Rows on where targets appear:
-- Start --
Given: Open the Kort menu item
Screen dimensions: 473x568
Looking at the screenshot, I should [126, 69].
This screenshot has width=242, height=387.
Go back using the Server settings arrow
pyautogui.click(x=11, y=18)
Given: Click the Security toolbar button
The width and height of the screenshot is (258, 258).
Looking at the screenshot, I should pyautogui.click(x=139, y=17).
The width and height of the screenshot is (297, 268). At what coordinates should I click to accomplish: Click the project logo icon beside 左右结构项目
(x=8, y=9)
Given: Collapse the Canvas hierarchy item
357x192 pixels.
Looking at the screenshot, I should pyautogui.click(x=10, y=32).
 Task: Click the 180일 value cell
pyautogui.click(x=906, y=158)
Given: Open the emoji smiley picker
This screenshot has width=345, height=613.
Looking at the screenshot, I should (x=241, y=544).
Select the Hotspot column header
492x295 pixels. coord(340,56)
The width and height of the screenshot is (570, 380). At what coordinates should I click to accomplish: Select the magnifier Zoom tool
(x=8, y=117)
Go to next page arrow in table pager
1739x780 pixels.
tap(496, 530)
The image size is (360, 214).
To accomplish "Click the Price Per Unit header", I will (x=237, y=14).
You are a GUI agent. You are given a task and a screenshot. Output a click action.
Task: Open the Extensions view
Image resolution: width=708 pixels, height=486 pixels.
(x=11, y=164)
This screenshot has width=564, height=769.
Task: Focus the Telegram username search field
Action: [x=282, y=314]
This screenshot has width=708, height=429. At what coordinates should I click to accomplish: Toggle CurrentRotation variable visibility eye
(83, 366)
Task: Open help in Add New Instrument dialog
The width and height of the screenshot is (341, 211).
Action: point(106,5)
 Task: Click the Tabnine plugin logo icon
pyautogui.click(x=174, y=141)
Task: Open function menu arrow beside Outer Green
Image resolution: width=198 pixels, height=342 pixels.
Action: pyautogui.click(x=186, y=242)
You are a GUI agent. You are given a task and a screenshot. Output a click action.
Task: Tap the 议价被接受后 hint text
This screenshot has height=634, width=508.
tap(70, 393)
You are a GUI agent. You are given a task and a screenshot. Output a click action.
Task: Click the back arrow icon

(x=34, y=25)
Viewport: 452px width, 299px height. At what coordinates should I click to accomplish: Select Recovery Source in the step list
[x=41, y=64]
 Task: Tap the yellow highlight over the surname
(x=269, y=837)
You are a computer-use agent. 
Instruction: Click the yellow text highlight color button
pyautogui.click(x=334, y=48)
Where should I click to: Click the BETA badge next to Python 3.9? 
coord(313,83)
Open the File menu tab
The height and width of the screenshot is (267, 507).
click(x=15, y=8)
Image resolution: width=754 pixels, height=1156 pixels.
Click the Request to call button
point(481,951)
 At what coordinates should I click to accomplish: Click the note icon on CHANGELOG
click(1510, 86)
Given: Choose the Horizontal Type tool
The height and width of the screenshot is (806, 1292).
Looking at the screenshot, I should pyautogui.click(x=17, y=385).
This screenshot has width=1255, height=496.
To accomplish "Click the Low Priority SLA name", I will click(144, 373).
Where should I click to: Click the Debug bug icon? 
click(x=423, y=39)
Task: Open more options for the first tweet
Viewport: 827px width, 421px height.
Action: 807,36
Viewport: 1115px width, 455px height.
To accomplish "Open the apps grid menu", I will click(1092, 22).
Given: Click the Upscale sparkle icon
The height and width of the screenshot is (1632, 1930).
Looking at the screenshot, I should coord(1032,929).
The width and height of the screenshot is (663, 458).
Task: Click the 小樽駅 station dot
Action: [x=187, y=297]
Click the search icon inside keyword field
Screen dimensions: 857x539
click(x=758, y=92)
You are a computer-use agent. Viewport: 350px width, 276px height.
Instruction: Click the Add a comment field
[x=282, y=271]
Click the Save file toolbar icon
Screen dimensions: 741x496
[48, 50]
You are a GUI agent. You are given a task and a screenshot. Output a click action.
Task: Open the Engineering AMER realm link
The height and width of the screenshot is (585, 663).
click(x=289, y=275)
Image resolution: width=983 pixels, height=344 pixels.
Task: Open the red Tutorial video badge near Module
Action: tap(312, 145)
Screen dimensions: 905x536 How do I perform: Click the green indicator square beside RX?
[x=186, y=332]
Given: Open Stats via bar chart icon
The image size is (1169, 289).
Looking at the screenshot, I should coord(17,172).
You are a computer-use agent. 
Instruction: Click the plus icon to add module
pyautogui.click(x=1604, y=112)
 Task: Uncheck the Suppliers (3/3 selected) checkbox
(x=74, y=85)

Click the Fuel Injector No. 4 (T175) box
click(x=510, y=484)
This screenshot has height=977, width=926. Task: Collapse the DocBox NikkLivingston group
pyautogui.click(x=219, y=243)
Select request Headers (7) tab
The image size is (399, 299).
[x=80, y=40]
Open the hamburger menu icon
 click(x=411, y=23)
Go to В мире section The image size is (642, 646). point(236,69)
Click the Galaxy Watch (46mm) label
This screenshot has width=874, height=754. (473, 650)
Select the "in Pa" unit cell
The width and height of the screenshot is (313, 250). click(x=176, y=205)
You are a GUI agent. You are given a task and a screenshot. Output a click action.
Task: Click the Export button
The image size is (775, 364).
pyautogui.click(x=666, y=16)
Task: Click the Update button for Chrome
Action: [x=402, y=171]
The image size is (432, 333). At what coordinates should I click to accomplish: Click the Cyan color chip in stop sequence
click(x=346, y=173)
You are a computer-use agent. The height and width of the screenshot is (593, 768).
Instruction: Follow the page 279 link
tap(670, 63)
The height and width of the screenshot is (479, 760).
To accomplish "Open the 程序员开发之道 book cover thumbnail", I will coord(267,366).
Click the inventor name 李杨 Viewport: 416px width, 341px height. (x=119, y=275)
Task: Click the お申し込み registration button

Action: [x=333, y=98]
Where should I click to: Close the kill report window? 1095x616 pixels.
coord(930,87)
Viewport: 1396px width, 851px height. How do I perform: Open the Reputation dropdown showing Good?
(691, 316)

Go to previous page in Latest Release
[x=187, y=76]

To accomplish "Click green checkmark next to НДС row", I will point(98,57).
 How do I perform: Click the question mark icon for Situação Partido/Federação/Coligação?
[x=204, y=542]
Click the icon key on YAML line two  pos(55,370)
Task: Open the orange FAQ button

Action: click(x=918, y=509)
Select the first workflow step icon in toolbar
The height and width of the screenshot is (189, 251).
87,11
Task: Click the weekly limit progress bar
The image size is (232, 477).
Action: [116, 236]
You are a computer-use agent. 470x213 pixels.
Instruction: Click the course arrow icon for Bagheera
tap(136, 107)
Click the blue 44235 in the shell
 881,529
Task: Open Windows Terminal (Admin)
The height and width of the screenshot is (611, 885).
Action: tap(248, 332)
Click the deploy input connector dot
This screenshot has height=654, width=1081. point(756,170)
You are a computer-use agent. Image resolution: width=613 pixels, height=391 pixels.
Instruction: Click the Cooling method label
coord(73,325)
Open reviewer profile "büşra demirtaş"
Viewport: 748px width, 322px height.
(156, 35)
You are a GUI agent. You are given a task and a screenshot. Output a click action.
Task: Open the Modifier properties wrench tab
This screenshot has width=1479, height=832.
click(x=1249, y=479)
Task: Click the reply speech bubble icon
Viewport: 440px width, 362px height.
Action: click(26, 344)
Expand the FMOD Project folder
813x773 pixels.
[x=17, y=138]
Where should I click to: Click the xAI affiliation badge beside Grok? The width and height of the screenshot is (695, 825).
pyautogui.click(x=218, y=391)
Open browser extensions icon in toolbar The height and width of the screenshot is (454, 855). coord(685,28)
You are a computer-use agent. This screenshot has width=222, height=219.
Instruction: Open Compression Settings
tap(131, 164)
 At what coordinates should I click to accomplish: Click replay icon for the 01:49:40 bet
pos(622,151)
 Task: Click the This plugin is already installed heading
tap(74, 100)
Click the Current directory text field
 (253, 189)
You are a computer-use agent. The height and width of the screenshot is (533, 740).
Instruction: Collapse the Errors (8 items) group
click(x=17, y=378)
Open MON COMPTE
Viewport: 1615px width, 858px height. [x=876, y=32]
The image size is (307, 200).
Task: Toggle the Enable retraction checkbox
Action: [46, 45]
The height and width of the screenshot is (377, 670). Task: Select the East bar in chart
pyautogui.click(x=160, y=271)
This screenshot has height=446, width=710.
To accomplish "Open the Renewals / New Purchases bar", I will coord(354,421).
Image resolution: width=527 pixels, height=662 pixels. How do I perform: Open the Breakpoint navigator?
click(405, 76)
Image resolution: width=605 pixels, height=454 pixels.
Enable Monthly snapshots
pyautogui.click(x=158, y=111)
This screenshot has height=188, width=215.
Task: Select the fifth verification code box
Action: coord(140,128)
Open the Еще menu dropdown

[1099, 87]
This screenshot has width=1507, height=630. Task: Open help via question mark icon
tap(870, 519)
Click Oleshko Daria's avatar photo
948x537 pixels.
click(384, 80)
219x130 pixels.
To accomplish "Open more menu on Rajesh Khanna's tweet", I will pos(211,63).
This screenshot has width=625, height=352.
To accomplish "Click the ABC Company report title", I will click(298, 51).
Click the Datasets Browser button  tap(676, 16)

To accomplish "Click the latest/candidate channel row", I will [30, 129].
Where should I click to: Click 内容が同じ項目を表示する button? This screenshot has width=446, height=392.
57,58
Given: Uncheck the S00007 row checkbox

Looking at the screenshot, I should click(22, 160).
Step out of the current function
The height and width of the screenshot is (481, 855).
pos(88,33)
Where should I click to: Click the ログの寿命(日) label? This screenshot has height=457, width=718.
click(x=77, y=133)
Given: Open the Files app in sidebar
-- End --
Directive
Output the items verbatim, from the line containing "Go to В мире" through the line containing "[x=187, y=76]", both lines included.

Output for this task
Go to В мире section The image size is (642, 646). point(236,69)
Click the Galaxy Watch (46mm) label
This screenshot has width=874, height=754. (473, 650)
Select the "in Pa" unit cell
The width and height of the screenshot is (313, 250). click(x=176, y=205)
You are a GUI agent. You are given a task and a screenshot. Output a click action.
Task: Click the Export button
The image size is (775, 364).
pyautogui.click(x=666, y=16)
Task: Click the Update button for Chrome
Action: [x=402, y=171]
The image size is (432, 333). At what coordinates should I click to accomplish: Click the Cyan color chip in stop sequence
click(x=346, y=173)
You are a computer-use agent. The height and width of the screenshot is (593, 768).
Instruction: Follow the page 279 link
tap(670, 63)
The height and width of the screenshot is (479, 760).
To accomplish "Open the 程序员开发之道 book cover thumbnail", I will coord(267,366).
Click the inventor name 李杨 Viewport: 416px width, 341px height. (x=119, y=275)
Task: Click the お申し込み registration button

Action: [x=333, y=98]
Where should I click to: Close the kill report window? 1095x616 pixels.
coord(930,87)
Viewport: 1396px width, 851px height. How do I perform: Open the Reputation dropdown showing Good?
(691, 316)

Go to previous page in Latest Release
[x=187, y=76]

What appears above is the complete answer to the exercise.